I disegni di quest’opera sono molto dettagliati e complessi e ritengo che il punto forza sia l’espressività che la mangaka riesce a dare ai suoi personaggi, specialmente nella sofferenza. Negli occhi di Jun e Miura si può percepire tutto il dolore che provano e quando questo emerge con tutta la sua forza, il nostro cuore di lettore non può fare a meno di essere stritolato in una morsa. Se siete persone particolarmente emotive difficilmente riuscirete a trattenere qualche lacrima ma non temete…. Il secondo punto forza di questa storia è il forte messaggio di speranza che si vuole trasmettere e che vi farà sospirare facendo tornare il sorriso.

Un altro aspetto che ho apprezzato molto dal punto di vista stilistico, è la rappresentazione del personaggio di Makoto che dimostra la sua vera età senza sembrare forzatamente più giovane, come accade nella maggior parte dei Boy’s Love quando si cerca di ridurre visivamente il gap di età tra due amanti.

Durante la lettura, inoltre, verrete travolti dalle note dei Queen che fanno da colonna sonora alla storia: “I want it all” e “show must go on” sono sicuramente le due canzoni più rappresentative.

“Tu hai dato inizio a uno show quindi da adesso in poi non ti è permesso terminare tutto e scendere dal palco solo perché non ti va più di partecipare”

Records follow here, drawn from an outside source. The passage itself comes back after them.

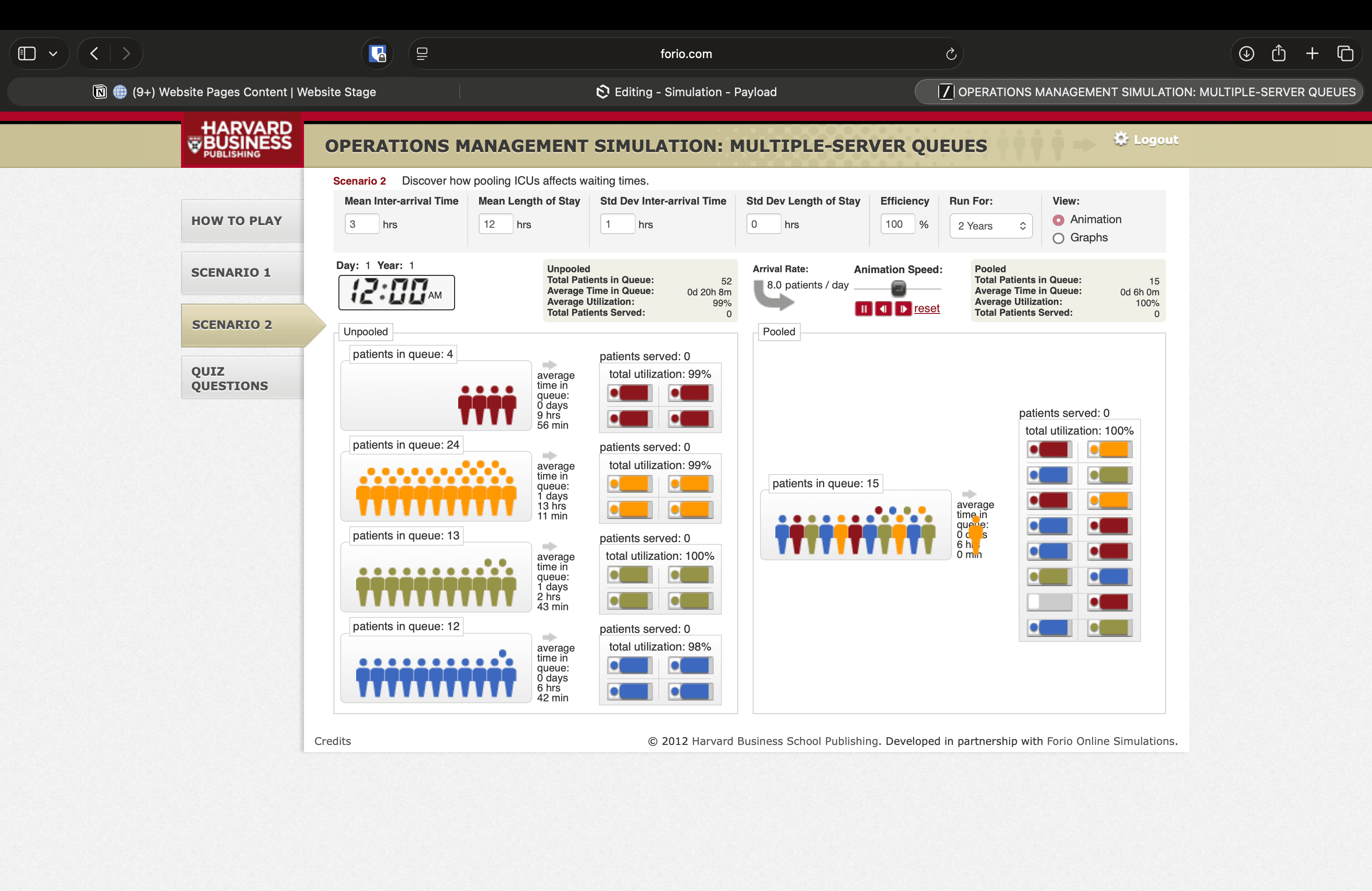
Task: Toggle the Safari sidebar button
Action: click(27, 54)
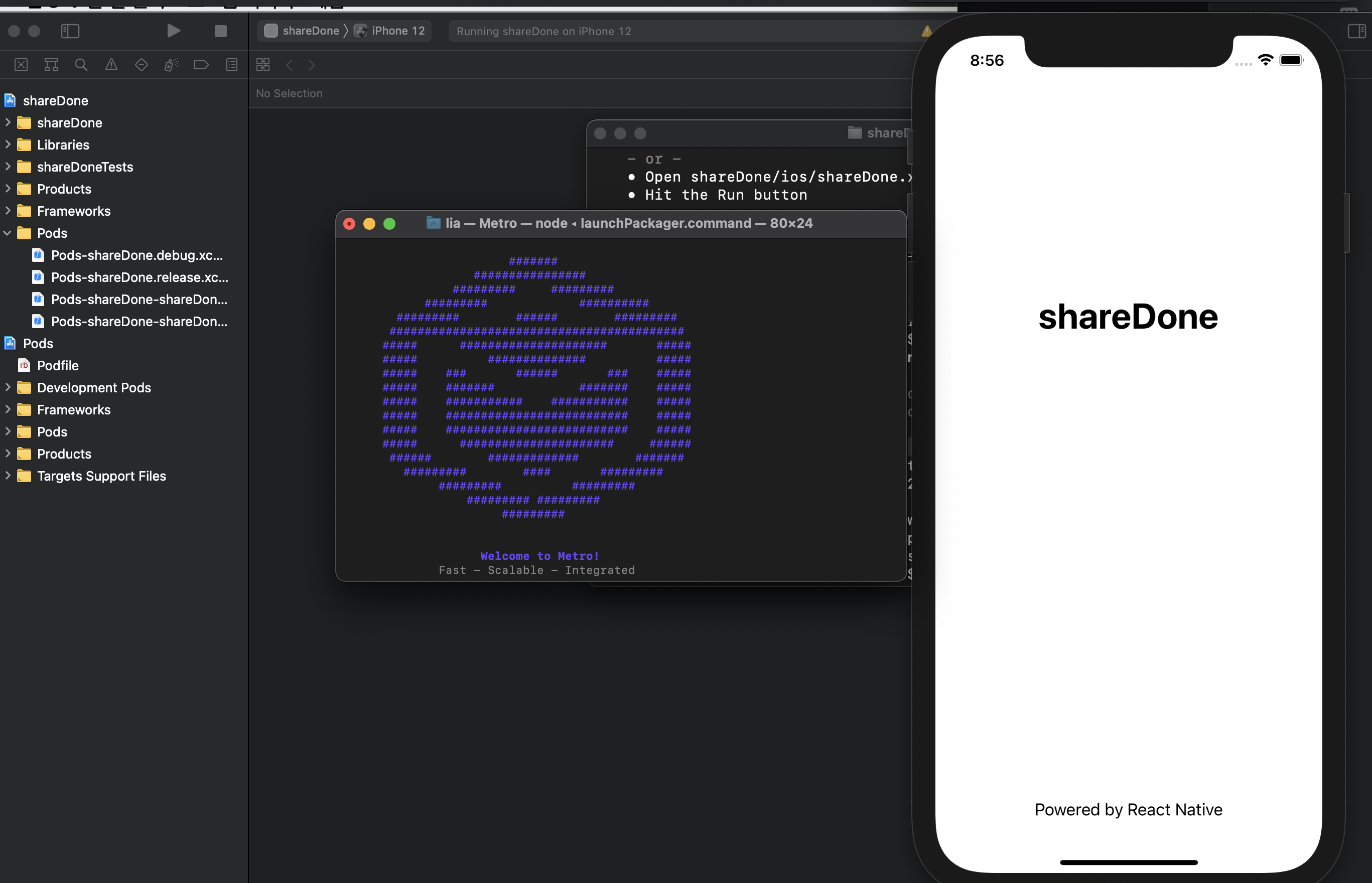Stop the running shareDone app
Screen dimensions: 1372x883
pyautogui.click(x=221, y=31)
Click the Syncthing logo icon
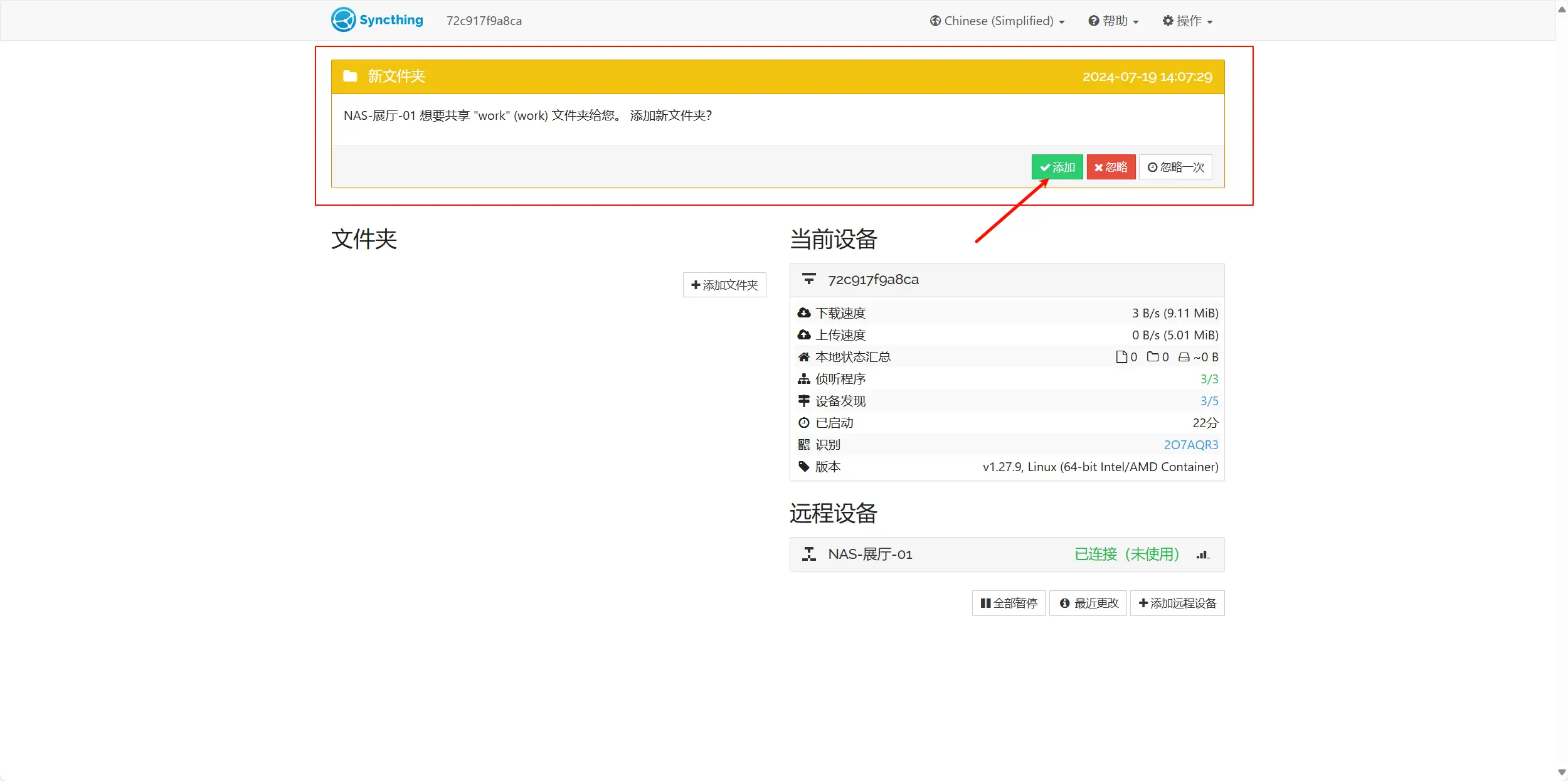This screenshot has height=781, width=1568. tap(343, 19)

Per concludere, ritengo che questo sia un manga di cui si sentiva l’esigenza in quanto in Italia abbiamo ancora troppi pochi titoli che affrontano certe tematiche in maniera così veritiera e con una sensibilità che non può lasciare indifferenti. La mia speranza un giorno è che giovani fujoshi come Miura possano entrare in fumetteria senza vergognarsi come ladre ogni volta che acquistano un Boy’s Love, mentre ragazzi come Jun possano trovare delle opere che li facciano sentire rappresentati e meno soli; allo stesso tempo ragazzi abituati a sentirsi “normali” e accettati possano avere i giusti mezzi per interagire al meglio con chiunque li circondi.